• Source:
________________

L’idéologie mémorielle est un décodeur de la réalité

Un récit est une arme. Il peut expliquer l’origine du monde, fonder la légitimité d’une hiérarchie, ou encore sacraliser la guerre. Les peuples, passés comme présents, ont tous besoin d’un récit mémoriel pour exister : c’est à travers la mémoire historique qu’on leur a inculquée qu’ils intériorisent leur origine, leur légitimité, le sens de leur histoire et donc la signification profonde de leur rapport au monde.

Mais, afin de bien cerner ce qu’est le récit historique, il convient tout d’abord de saisir ce que signifie la « mémoire collective ». Nous savons tous, par exemple, que Jules César a envahi la Gaule, que Jeanne d’Arc a libéré Orléans, ou encore que la France a colonisé l’Algérie. Mais, nous ne savons pas tous que des « empereurs gaulois » ont existé, que Louis XVI a aboli la torture en France, ou encore que des troupes éthiopiennes se sont battues pour le Sultan turc au cœur de l’Europe.

Si certains événements historiques font partie de notre « mémoire collective » alors que d’autres en sont exclus, c’est bien parce que cette mémoire est une construction subjective, et non une présentation neutre du passé. Ainsi, si l’Histoire est constituée d’un ensemble d’événements objectifs, sa mise en récit dans le cadre de la constitution d’une mémoire collective résulte toujours d’un choix partisan.

________________

• Données fournies:
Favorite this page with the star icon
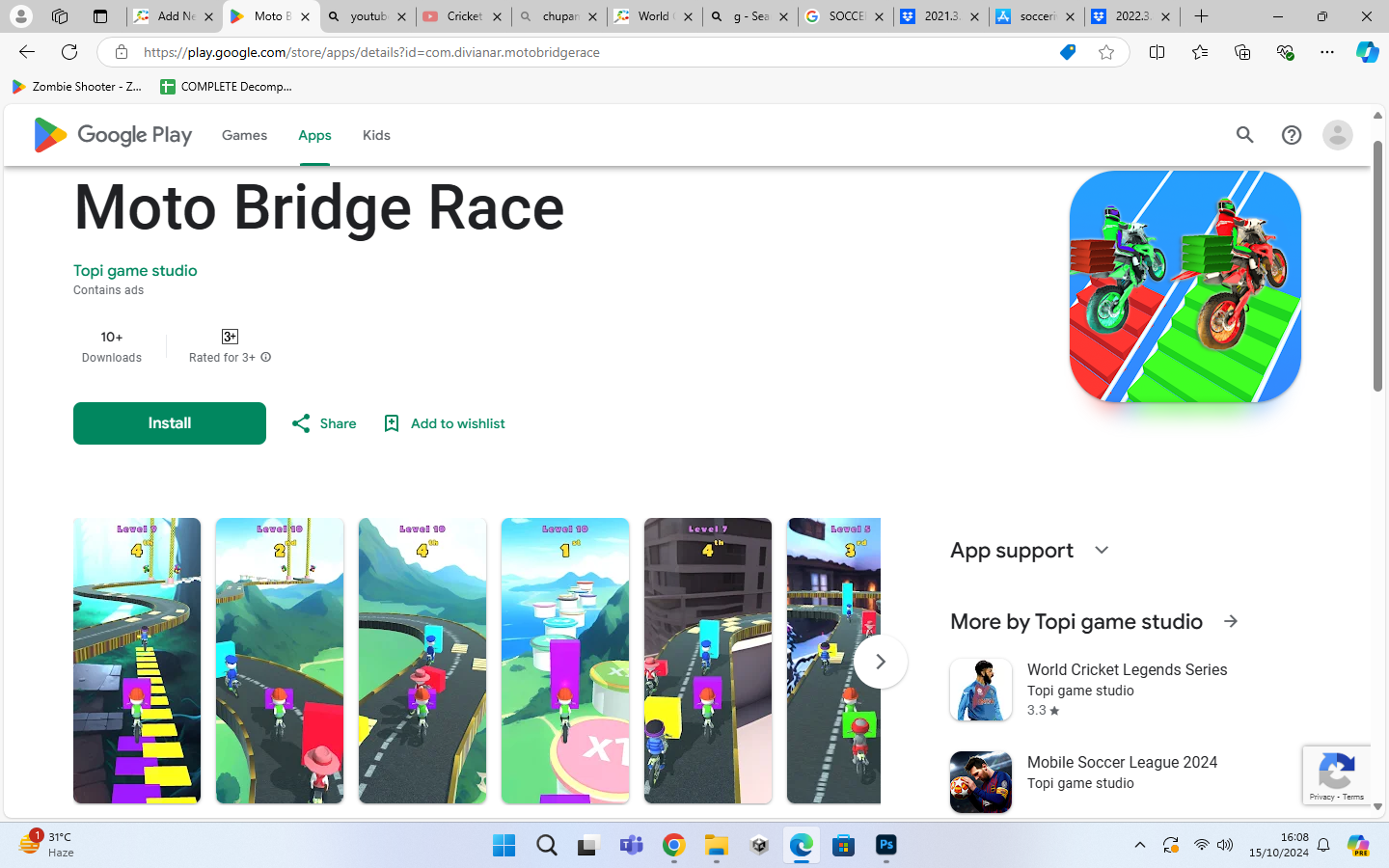The height and width of the screenshot is (868, 1389). tap(1106, 52)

________________

• À faire:
- A) Résumez en deux phrases le texte sur la mémoire collective.
- B) Relevez tous les faits historiques que le texte sur la mémoire collective donne en exemple.
- C) Poursuivez le texte sur la mémoire collective à partir de sa dernière phrase.

• Réponses:
- A) Le récit mémoriel est une arme dont tous les peuples ont besoin pour exister, car c'est par la mémoire historique qu'on leur a inculquée qu'ils intériorisent leur origine, leur légitimité et le sens de leur histoire. Puisque certains événements entrent dans la mémoire collective et que d'autres en sont exclus, cette mémoire est une construction subjective dont la mise en récit résulte toujours d'un choix partisan.

- B)
- Jules César a envahi la Gaule.
- Jeanne d'Arc a libéré Orléans.
- La France a colonisé l'Algérie.
- Des « empereurs gaulois » ont existé.
- Louis XVI a aboli la torture en France.
- Des troupes éthiopiennes se sont battues pour le Sultan turc au cœur de l'Europe.

- C)
Georges Bensoussan, dans La concurrence mémorielle, expliquait ainsi que : « L’image que nous nous faisons du passé n’est pas le passé, ni même ce qu’il en reste, mais seulement une trace changeante de jour en jour, une reconstruction qui n’est pas le fruit du hasard, mais relie entre eux des îlots de mémoire surnageant dans l’oubli général ».

Par conséquent, une « offre mémorielle » résulte inévitablement d’un processus de conservation et d’effacement. Ces choix, mis bout à bout, constituent in fine une mémoire officielle qui pourra être par la suite transmise, apprise et assimilée. C’est cette construction de souvenirs communs qui constitue la politique mémorielle, c’est-à-dire « l’art officiel de gouverner la mémoire publique » (Johann Michel, Gouverner les mémoires. Les politiques mémorielles en France).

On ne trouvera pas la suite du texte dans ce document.